Я ученик седьмого класса сорок пятой мужской средней… Иду в школу темной зимней улицей. Мне голодно и холодно, как писалось когда-то в святочных рассказах. Голодно, потому что натощак поел картошки без хлеба и немного мутит от этой ранней еды, особенно когда представляю опять вареную зеленоватую, очищенную от липкой кожуры мелкую картофелину, которую даже обильное макание в сырую соль не сделало вкуснее. Сплевываю в снег тягучую слюну — хочу есть, хлеба хочу, черного, остистого, колючего от овса, но хлеба, досыта, хлеба бы… — не чуете, как вкусно он называется: свежий черный хлеб. А пахнет… Хлеб… Хлеб будет днем, когда приду из школы. Вчера я съел весь паек, триста граммов, за один присест, а вечером мать дала мне на ужин еще один кусок. Я знал, откуда он. Мать опять оставила от своей пайки — мне было стыдно есть. Я съел. А стыдно и сейчас.

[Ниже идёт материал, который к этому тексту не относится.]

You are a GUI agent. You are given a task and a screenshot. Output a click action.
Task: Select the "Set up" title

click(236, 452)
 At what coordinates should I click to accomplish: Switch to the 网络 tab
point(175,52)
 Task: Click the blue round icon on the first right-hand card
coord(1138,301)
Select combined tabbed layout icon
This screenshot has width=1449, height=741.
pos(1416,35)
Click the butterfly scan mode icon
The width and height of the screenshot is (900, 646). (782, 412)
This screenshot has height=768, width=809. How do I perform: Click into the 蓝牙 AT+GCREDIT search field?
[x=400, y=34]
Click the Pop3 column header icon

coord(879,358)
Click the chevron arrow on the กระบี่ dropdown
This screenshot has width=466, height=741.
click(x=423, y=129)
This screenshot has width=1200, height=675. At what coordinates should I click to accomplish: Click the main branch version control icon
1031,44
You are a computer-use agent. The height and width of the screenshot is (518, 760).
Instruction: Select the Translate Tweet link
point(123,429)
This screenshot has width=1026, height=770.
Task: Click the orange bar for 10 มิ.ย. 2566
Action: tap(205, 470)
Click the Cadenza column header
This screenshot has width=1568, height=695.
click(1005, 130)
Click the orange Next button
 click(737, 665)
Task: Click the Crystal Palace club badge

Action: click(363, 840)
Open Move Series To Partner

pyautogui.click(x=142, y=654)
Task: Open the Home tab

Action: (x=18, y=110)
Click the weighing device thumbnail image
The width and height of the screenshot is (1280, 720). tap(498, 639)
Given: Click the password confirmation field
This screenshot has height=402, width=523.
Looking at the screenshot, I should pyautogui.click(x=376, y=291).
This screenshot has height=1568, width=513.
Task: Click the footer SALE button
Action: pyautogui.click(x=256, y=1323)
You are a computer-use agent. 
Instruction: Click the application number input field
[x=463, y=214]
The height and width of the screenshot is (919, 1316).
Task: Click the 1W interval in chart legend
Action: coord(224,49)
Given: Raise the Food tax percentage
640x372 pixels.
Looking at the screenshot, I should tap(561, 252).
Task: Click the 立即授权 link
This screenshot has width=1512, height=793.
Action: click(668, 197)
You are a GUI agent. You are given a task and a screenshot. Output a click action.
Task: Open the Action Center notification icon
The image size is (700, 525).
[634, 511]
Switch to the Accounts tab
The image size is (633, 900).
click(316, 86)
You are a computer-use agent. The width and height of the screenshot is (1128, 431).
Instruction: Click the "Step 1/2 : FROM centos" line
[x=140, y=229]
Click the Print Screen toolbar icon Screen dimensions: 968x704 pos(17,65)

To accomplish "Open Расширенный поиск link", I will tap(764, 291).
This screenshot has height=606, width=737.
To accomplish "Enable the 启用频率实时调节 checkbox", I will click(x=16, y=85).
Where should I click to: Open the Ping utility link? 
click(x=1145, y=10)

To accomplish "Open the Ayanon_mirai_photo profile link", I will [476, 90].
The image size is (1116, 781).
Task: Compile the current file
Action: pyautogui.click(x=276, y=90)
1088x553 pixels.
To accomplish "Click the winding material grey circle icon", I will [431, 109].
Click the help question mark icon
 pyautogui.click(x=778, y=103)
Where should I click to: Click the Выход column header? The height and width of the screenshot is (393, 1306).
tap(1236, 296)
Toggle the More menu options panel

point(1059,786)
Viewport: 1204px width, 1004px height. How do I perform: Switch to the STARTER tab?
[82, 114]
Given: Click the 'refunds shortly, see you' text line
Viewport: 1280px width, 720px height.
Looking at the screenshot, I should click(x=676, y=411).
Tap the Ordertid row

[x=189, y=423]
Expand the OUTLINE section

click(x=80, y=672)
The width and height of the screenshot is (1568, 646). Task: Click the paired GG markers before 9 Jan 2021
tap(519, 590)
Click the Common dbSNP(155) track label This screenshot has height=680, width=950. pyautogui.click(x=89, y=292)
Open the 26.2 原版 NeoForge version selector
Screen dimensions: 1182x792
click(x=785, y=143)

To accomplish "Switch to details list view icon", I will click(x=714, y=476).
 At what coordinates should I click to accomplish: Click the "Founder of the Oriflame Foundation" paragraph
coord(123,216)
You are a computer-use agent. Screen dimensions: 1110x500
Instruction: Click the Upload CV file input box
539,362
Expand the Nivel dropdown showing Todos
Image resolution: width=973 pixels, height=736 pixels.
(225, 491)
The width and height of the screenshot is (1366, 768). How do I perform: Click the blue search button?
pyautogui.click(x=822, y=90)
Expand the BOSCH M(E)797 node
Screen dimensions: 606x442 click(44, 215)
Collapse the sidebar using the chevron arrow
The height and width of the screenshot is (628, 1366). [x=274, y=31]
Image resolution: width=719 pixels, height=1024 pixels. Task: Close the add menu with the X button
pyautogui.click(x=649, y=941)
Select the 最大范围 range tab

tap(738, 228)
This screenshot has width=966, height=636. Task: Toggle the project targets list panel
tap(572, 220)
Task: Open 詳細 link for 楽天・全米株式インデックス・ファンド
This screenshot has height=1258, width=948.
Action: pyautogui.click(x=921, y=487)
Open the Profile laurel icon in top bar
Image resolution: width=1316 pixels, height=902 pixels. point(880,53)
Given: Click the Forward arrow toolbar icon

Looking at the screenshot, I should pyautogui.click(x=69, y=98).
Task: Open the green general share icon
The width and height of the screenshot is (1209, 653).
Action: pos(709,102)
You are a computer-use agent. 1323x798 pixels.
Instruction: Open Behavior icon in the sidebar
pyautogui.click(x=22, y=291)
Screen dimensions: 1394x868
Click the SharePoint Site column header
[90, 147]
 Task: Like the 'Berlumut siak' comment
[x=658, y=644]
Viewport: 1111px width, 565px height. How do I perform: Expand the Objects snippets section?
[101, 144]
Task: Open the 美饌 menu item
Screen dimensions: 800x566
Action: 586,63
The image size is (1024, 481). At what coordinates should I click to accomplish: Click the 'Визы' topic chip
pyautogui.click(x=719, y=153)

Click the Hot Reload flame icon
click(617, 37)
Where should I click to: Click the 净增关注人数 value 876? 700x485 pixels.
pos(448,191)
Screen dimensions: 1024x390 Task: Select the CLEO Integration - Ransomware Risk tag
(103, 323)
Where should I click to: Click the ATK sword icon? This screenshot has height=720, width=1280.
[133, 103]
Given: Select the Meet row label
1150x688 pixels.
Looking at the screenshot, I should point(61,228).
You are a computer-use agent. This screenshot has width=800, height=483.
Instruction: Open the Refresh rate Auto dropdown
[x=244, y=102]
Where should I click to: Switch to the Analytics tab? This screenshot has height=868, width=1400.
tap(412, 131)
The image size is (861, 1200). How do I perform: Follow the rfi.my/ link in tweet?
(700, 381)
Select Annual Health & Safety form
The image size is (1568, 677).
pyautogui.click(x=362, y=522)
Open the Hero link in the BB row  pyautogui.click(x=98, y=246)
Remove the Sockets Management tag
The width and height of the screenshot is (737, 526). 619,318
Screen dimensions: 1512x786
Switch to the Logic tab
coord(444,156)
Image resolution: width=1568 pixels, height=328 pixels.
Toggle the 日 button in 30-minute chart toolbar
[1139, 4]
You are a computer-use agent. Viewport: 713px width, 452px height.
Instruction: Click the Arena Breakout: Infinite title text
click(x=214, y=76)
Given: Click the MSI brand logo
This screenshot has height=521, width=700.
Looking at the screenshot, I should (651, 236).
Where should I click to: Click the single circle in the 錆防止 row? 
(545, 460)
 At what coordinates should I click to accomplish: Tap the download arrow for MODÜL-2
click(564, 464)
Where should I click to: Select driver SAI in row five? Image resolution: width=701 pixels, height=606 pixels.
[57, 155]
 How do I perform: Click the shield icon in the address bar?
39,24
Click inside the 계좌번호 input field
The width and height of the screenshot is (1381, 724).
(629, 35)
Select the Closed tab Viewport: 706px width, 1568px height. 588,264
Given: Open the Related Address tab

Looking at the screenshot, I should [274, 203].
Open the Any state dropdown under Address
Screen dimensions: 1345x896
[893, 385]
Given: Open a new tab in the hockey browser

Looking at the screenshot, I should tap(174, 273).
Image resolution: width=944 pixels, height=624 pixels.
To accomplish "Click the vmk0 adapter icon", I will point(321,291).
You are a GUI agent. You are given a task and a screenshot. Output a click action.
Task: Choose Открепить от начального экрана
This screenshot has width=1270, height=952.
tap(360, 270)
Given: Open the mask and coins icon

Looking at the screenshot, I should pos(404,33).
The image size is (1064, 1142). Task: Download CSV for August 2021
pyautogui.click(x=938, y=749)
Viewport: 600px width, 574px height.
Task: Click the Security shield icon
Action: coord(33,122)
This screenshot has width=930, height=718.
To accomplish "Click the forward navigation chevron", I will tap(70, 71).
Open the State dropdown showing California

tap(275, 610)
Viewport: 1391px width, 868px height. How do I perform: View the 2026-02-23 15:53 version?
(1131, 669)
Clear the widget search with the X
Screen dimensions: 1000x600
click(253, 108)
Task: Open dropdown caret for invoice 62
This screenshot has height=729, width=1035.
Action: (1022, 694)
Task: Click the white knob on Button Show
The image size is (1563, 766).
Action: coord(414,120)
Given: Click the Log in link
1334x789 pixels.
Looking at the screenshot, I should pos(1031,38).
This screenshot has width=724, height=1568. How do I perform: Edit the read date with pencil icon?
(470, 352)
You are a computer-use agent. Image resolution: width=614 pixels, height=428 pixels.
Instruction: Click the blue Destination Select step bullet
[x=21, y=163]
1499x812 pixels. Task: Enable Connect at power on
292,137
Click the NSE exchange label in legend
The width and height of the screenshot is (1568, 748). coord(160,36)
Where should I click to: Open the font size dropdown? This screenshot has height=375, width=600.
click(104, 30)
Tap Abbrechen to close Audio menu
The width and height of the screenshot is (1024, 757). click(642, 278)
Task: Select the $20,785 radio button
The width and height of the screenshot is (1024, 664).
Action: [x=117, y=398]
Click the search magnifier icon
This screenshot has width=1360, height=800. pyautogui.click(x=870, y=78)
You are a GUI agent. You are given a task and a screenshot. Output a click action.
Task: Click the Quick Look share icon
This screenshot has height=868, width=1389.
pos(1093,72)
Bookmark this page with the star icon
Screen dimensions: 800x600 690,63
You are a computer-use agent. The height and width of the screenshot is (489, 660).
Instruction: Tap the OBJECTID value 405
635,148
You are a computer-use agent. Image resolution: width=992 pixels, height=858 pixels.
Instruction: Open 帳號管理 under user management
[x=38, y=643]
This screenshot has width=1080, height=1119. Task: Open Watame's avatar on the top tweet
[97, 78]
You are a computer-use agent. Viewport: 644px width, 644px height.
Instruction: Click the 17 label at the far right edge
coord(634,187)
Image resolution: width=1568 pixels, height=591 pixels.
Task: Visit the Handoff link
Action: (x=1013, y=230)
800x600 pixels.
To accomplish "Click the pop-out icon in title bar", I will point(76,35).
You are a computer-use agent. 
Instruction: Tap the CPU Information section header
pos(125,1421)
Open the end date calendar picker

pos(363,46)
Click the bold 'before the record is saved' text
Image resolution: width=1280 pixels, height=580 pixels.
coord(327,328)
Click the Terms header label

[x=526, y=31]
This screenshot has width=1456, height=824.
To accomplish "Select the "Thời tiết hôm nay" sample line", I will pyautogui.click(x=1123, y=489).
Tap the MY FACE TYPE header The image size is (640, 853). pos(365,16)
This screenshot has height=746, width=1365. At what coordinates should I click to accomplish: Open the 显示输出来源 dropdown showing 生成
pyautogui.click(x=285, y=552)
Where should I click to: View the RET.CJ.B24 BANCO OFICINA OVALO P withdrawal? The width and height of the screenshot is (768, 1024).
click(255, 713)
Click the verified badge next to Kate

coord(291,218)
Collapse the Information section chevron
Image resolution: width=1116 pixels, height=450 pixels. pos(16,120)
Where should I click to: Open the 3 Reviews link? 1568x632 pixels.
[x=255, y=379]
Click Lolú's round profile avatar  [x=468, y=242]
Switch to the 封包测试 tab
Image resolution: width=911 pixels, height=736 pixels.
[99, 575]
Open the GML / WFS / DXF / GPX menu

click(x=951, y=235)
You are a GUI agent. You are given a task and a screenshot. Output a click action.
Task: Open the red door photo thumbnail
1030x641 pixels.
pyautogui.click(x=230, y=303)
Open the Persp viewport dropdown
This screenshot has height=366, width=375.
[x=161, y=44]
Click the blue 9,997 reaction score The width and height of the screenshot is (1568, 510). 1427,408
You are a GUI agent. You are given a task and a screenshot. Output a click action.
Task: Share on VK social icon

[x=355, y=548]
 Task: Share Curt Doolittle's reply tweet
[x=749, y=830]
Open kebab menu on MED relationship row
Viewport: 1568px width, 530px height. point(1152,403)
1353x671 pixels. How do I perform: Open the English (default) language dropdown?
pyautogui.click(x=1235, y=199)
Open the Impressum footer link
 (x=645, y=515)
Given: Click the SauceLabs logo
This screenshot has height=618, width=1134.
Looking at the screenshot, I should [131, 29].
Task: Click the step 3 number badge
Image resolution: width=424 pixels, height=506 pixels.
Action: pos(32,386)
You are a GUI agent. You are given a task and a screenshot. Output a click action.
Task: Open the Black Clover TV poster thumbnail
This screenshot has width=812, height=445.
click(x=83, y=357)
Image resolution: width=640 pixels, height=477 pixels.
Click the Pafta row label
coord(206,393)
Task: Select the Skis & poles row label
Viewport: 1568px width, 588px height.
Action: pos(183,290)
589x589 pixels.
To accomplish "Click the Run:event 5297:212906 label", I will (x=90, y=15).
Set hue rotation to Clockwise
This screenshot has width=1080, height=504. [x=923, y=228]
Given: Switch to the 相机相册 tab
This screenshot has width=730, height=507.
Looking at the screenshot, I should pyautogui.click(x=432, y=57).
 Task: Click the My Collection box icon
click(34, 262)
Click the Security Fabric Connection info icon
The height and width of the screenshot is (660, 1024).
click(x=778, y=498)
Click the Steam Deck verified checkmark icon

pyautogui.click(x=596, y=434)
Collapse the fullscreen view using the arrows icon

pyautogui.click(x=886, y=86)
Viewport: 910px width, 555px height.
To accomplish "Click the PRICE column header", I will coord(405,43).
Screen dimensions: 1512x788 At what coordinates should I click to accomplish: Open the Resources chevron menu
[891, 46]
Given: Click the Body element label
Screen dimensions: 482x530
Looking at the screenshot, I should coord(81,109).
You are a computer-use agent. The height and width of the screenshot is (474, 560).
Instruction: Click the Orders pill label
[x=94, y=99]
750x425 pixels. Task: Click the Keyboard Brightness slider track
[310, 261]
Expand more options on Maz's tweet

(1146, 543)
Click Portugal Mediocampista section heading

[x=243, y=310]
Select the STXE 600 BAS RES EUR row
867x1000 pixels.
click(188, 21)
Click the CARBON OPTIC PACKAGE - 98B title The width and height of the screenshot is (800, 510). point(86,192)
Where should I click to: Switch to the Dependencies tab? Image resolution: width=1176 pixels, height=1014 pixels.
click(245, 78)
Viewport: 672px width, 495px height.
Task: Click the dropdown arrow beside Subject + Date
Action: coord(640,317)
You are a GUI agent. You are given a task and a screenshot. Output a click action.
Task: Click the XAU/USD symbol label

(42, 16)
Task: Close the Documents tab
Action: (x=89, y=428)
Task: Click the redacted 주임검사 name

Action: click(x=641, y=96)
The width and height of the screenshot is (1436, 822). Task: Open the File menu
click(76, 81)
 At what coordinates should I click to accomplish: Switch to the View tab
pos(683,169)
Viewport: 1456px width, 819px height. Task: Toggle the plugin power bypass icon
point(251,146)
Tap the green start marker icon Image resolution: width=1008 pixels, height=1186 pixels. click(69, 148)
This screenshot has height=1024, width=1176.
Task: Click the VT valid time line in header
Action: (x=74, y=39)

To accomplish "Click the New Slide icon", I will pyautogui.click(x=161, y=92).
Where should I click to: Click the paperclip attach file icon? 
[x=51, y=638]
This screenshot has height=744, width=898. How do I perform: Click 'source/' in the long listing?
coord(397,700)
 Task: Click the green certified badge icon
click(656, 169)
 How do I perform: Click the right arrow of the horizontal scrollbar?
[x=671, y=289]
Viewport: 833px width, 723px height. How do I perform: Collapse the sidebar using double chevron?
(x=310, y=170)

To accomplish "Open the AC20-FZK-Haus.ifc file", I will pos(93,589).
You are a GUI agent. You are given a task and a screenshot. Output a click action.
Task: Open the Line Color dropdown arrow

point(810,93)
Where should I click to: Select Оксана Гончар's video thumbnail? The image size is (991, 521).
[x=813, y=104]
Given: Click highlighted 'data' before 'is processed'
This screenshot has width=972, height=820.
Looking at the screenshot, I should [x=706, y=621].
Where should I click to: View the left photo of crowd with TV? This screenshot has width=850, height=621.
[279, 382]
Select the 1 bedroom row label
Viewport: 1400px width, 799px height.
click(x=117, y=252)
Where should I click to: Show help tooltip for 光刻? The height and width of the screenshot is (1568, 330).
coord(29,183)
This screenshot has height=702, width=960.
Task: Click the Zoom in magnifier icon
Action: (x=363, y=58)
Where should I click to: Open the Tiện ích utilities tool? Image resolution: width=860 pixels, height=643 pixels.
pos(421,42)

Холодно. Ух как холодно! Вдоль нашего переулка о ледяной равнины пруда дует утренний январский ветер. Пахнет снегом, и пролетают снежинки. Немного метет по дороге, и там, где она укатана санями до желтой гладкости, мои кованые железками ботинки начинают скользить. Ботинки трофейные, немецкие. Достались на рынке по случаю. Когда идешь по школьному коридору, ботинки мужественно громыхают. Пальто у меня осеннее, оно коротко до смешного — за войну я из него вырос, и ноги выше колен теперь ничем не закрыты. Они дубеют, пока я не сворачиваю за угол — здесь нет ветра, можно идти не ежась. Замечаю, как светлеет, голубеет кругом и словно бы мягче становится, уже не одним морозом пахнет ветер и как-то роднее дома, улица, заборы. Больше ребят по пути, кто с драным портфелем, кто с холщовой нищенской сумкой, или просто так: книжка с тетрадями втиснута за пояс. Время военное — взять негде. Скоро поворот к школе, а мне все больше не хочется туда, хочется свернуть в наши безлюдные улочки, где только переливчатый гомон чечеток в березах, зимний крик снегирей, их тихое хюканье в примороженных снежных рябинах за гнилыми сквозящими заборами. Наши переулки еще до войны собирались сносить, да то ли долго собирались, то ли по другой причине — снесли целую улицу хороших домов, а хибарки в лебеде и бурьяне остались за пустырями, как были.